Photo by Dom Fou from Unsplash

The industry wide transition from Libor to a suitable replacement rate, just nine months away under the Adjustable Interest Rate (Libor) Act, is going smoothly, industry observers say. Just one stumbling block in particular remains.

The Federal Family Education Loan Program (FFELP) student loan ABS remains exposed to basis risk under the draft rules. This asset class is more exposed to basis risk, particularly when a transaction has little credit enhancement and excess spread.

FFELP ABS deals have a strong chance of confronting at least two Secured Overnight Financing Rate (SOFR) settings in deals, according to Fitch Ratings. One is the term SOFR for the notes, and another is the 30-day average SOFR for the federal special allowance payment. This payment converts the fixed-rate FELP loans to floating-rate interest payments for FFELP ABS.

Outside of that, Fitch notes, a small number of legacy trusts with swaps maybe exposed to a third setting, that of SOFR compounded in arrears for the derivatives.

Fitch notes that the basis risk could be addressed if the legislation had a carve-out provision for FFELP ABS, and if it suggested different SOFR settings for those types of bonds.

If the final rules do not address FFELP ABS exposure to basis risk, Fitch says, it will review transactions also in light of other developments in the FFELP ABS market.

"Any increase basis risk may negatively affect credit risk," the rating agency said.

Derivatives are fertile SOFR ground

Other areas of the structured finance market have been fertile ground for SOFR as the Libor replacement, such as the derivatives market, Fitch notes.

SOFR adaptation has increased significantly in 2022, after trending lower than 10% for most of 2021. Futures and options trading based on SOFR surpassed the volume of legacy Libor-referenced contracts, CME Group noted in 2022.

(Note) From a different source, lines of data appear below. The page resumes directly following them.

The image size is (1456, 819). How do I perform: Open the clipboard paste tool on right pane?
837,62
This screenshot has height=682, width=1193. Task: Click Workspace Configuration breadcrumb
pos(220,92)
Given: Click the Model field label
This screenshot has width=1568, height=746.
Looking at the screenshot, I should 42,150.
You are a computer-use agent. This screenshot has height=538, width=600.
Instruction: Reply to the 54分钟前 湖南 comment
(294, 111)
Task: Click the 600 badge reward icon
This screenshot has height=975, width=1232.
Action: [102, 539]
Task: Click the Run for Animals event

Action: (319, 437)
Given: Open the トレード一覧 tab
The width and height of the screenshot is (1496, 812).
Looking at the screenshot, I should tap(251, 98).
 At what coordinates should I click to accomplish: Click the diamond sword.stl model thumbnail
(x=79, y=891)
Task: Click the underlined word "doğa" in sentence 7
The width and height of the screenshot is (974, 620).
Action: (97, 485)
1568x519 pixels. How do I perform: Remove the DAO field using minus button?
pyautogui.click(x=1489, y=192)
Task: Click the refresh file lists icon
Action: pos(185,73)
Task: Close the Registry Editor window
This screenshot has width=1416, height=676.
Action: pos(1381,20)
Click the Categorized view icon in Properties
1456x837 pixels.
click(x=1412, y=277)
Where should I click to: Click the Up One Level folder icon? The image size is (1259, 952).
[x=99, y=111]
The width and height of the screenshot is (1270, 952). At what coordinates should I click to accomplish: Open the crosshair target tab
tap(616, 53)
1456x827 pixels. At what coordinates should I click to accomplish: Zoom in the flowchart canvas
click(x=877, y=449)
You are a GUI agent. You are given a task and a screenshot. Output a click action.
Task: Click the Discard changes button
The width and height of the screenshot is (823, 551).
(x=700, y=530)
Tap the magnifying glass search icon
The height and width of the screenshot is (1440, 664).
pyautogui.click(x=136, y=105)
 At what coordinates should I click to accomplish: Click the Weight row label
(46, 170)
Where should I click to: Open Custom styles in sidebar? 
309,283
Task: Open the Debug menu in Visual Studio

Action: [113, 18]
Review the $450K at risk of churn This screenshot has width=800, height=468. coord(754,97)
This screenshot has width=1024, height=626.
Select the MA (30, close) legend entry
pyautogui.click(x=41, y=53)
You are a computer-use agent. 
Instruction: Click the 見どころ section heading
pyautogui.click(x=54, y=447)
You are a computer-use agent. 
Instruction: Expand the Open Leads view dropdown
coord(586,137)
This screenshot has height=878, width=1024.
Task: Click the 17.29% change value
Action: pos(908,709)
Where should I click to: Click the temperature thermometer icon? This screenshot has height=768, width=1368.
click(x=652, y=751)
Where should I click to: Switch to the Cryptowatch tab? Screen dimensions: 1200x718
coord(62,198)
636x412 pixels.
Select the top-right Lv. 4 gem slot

With that success, the CME is proposing to convert all remaining Eurodollar futures and options to SOFR contracts on April 14, 2023.

Leveraged loans

As for leveraged loans, a large portion of them are still linked to Libor, yet many of the loans include fallback language referencing SOFR, according to Fitch. In a higher rate environment, issuers that had planned to transition to SOFR when refinancing the loans have postponed their plans.

"With rates unlikely to meaningfully decline before the expiration of Libor, issuers will need to address Libor replacement directly in the loan documentation," Fitch said, "or rely on fallback language."